Sure enough, less than one week after the most recent WikiLeaks dump, Sen. Joe Lieberman (I-Conn.) proposed legislation making it illegal to publish the names of informants serving the US military or intelligence agencies. For the journalist, the rules of the game are rarely so clearly manifest: Either be content with the crumbs that the political establishment flicks from the table, or be prepared to lose your access entirely. It’s the same tension that limits the really disruptive questions in White House press briefings to interloping activists with nothing to lose. Really probing inquiry, ultimately, is about as welcome to the government as an anarchist at a GOP presidential convention.
We usually accept this just as we accept partisan gridlock and corporate lobbying: This is the way the system works. We take it for granted that very little can be done about it. Right up to the moment, that is, when someone plants himself, like the Tianamen Square tank man, squarely before the government juggernaut, and refuses to step aside. Then we’re treated to an amazing spectacle: This is what it looks like when power squirms. When the US government warns its employees to steer their eyes away from the WikiLeaks documents even though they’re on every front page and news site. When Sweden and Interpol, possibly in response to US pressure, pursue trumped up charges against the WikiLeaks founder. When Mike Huckabee calls for alleged leaker Bradley Manning’s execution, Sarah Palin says Assange should be “hunted down,” and Congressman Peter King (R-N.Y.) declares that WikiLeaks should be designated a terrorist organization.

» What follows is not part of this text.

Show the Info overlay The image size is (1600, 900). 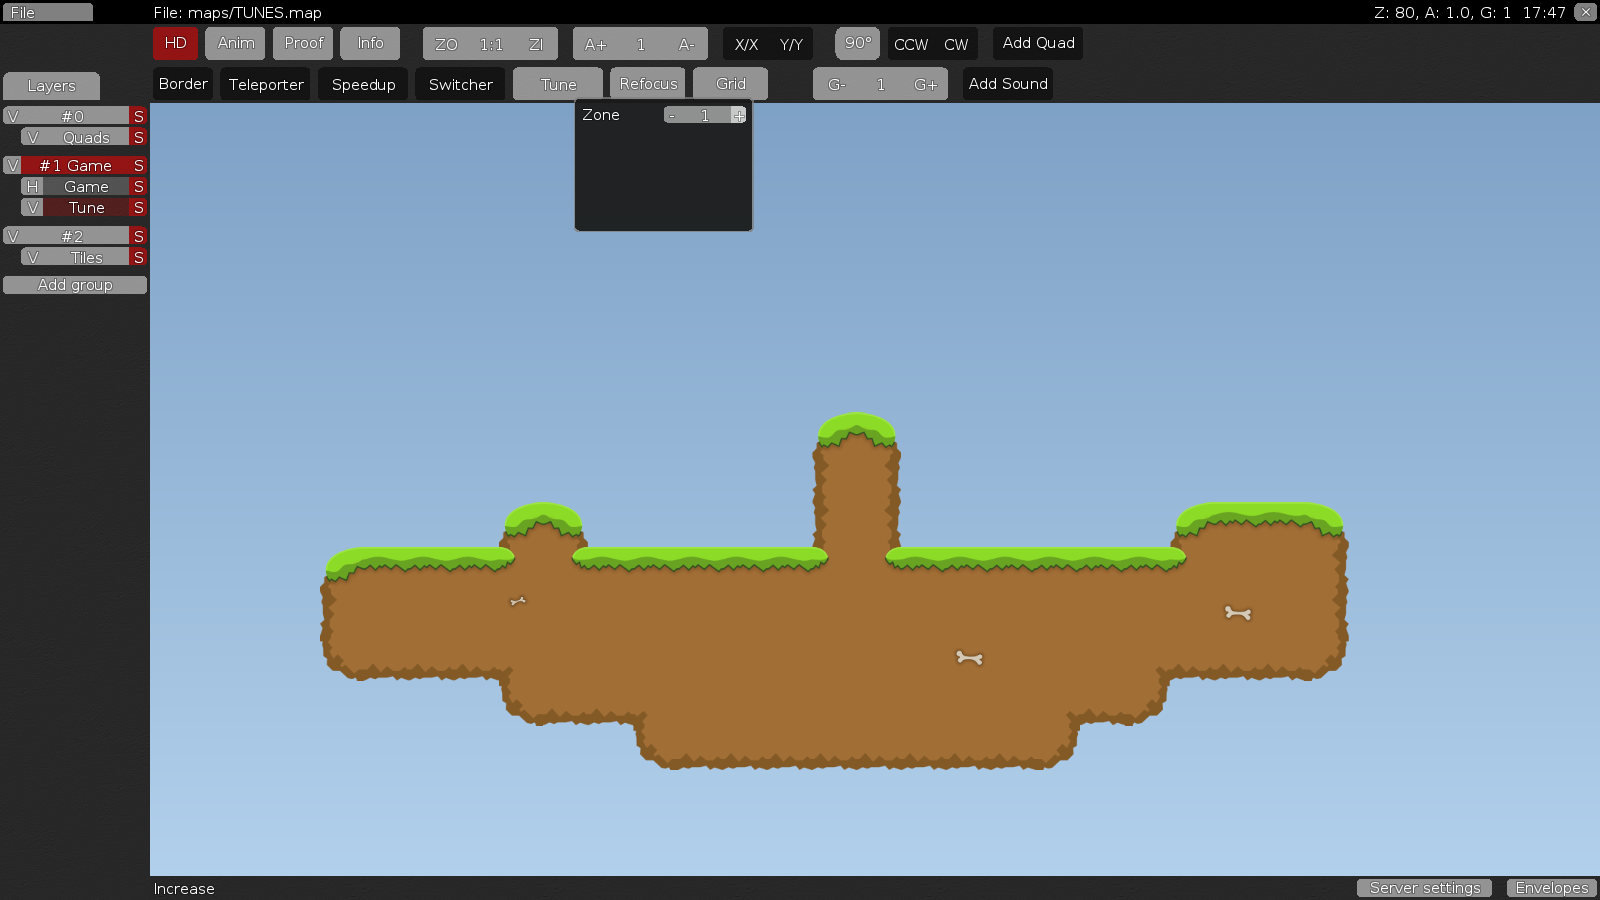pos(370,43)
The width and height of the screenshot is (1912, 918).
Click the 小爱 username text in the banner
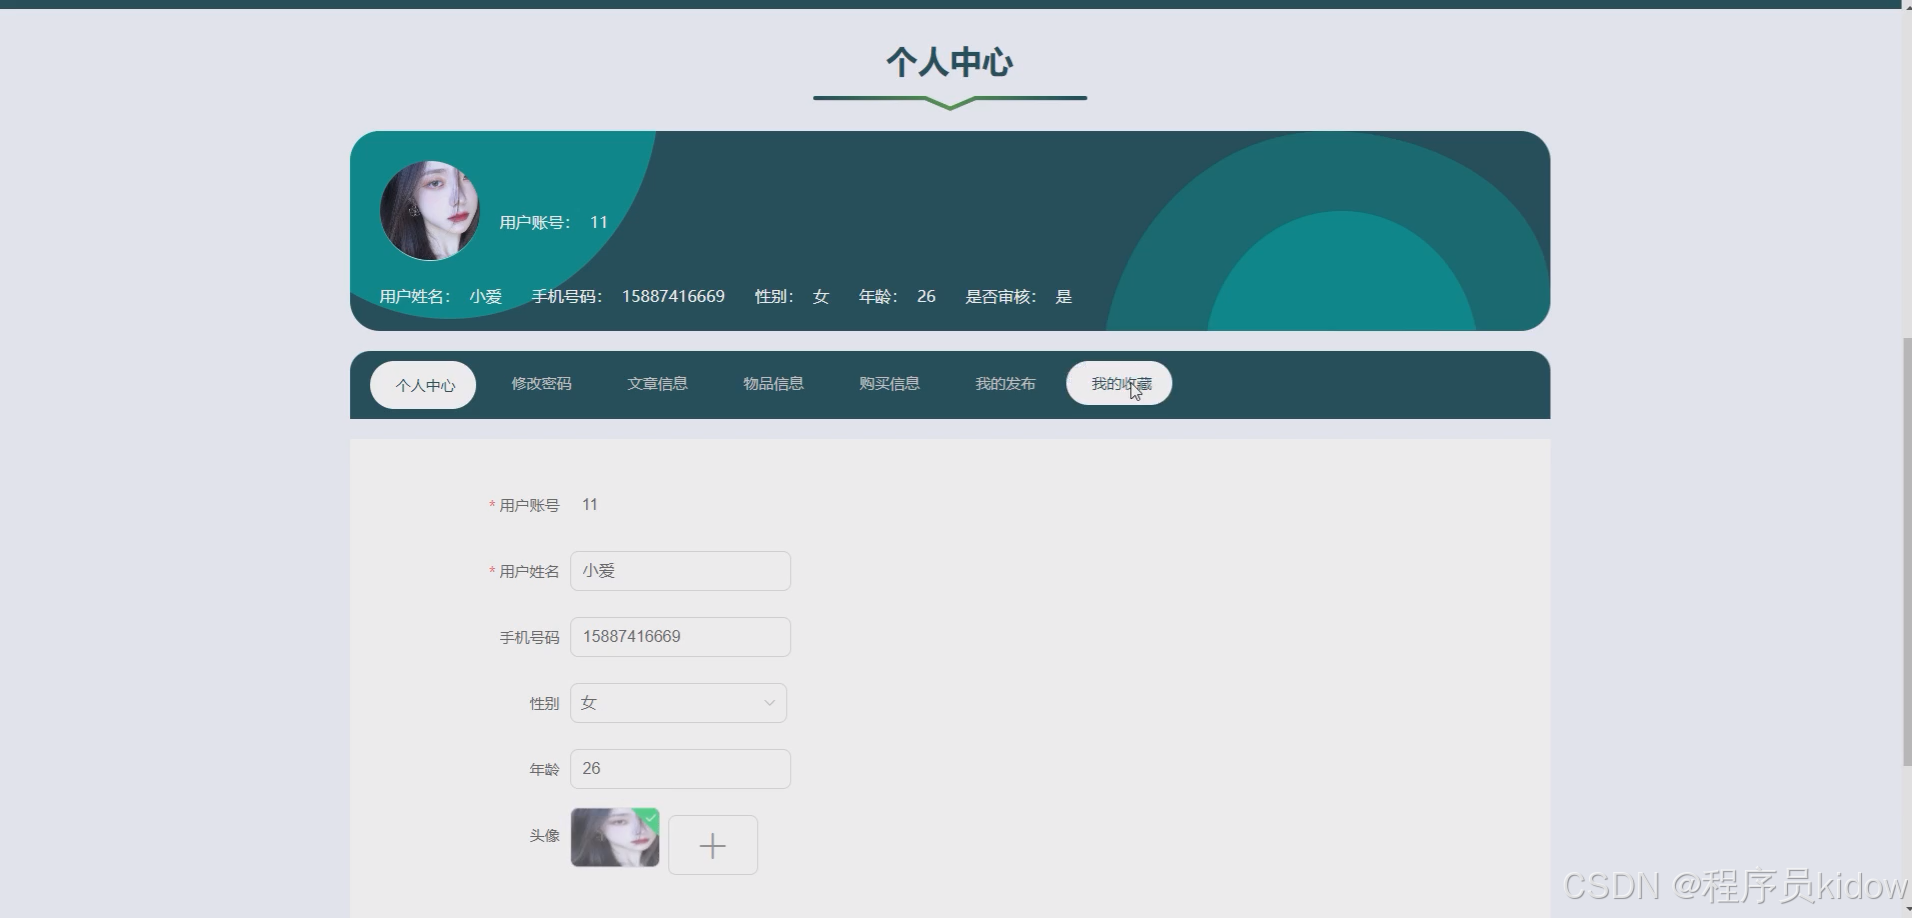(486, 296)
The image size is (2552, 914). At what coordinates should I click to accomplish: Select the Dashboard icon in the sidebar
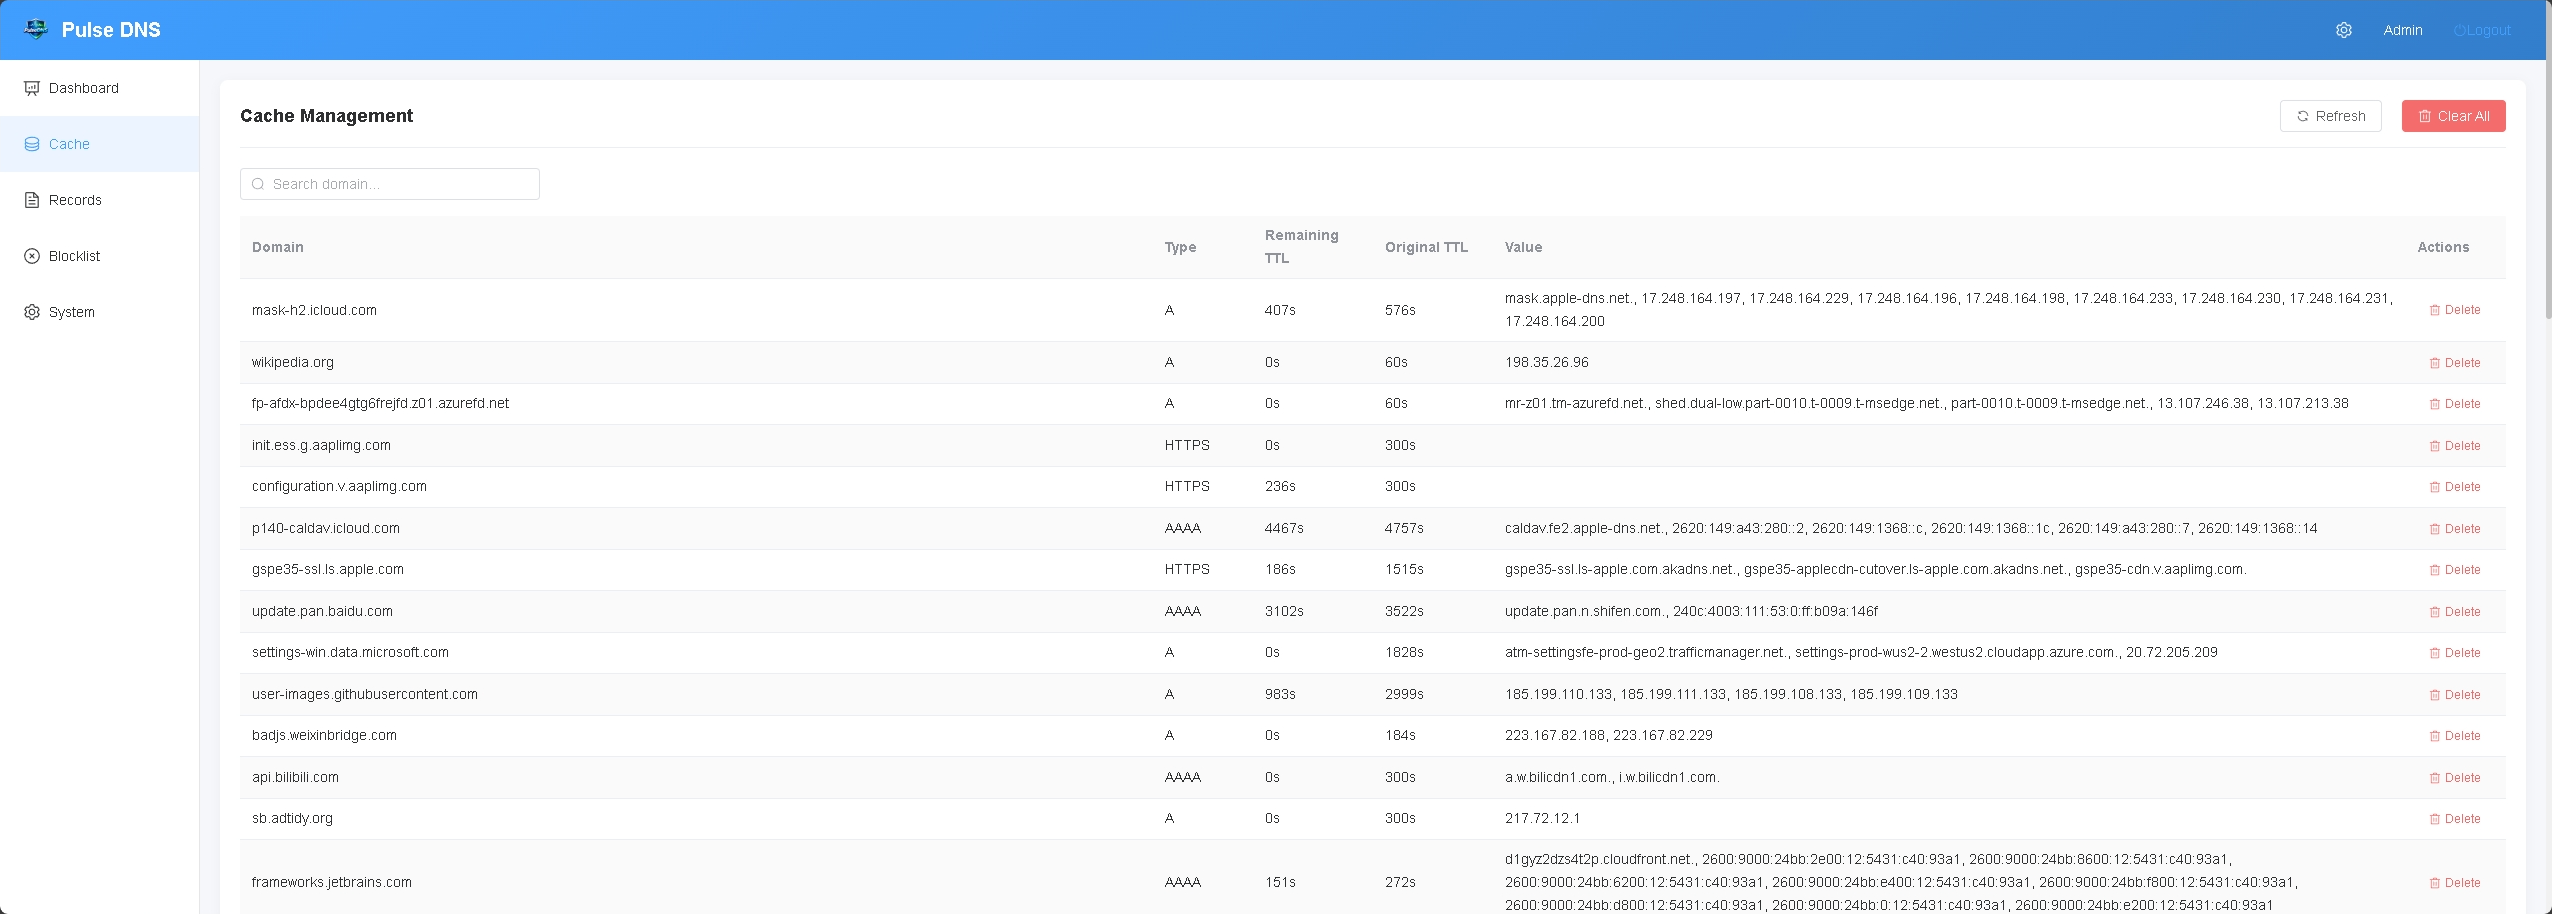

For those of us struggling to interpret these events, the attacks on Assange suddenly shift the debate from the content of the cables to whether it was right for them to be released in the first place. By force of habit we tend to defer to the establishment, simply because there’s no point in backing a loser, and so long as the establishment writes the rules of this game, the establishment can’t ever lose.
But here’s where a final distinction between the anarchist and WikiLeaks revolution reveals itself: Thanks to the internet, where more than 1,200 copies of the WikiLeaks site are currently mirrored, this revolution might actually succeed.
It was precisely this kind of revolution that the internet once promised. In the ’90s, we thought it was going to change everything by ushering in a new age of democracy, of equality, of access. Instead, it became just another way to buy shoes. How gratifying, then, to see that promise renewed. And how tempting to finally be able to say: Screw Joe Lieberman.
Such is revolution’s allure. When other, more gradual means fail, emotion takes over. Usually, this would seem to be a bad thing. Then again, if WikiLeaks is about to release a trove of documents about the American banking industry, whom among us isn’t frustrated enough with Wall Street’s hegemony, and the apparent powerlessness of our government to stop it, that we’d object? These days, even moderates may find anarchism tempting.